Subsequent studies showed no change in cortisol levels in men. In the latter study, subjects had a 15-day pre-bed-rest period during which they were permitted to adapt to the protocol and environment. Similarly, spaceflight studies of humans showed unchanged cortisol levels after an initial adjustment period. Table 1 summarizes the results of studies of male reproduction utilizing ground-based models of simulated hypogravity. In humans, 6° head-down tilt bed rest for 60-120 days altered sperm morphology and reduced the number of active spermatozoa. This finding has important implications because in humans even slight reductions in sperm numbers compromise reproductive capacity.

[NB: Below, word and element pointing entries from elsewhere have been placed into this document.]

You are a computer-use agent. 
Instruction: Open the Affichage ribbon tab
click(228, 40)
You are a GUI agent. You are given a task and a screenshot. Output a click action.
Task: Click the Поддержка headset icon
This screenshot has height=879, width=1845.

Bed rest had no effect on plasma T or LH but did produce a reduction in plasma FSH and prolactin levels. Both FSH and prolactin are involved in the regulation of spermatogenesis, suggesting that reductions in sperm number may have been due to simulated hypogravity-induced changes in endocrine function.
Rats exposed to simulated hypogravity using the Morey-Holton HLS model exhibited increased cortisol during initial HLS. No effects have been reported on stress-inducible transcripts or on adrenal gland weights, suggesting the absence of stress in HLS animals following initial adaptation. Congruent with the spaceflight studies, HLS rats had reduced testes weights. Longer-term (>14 days) HLS of male rats resulted in >50% reductions in testes weight compared with nonsuspended controls.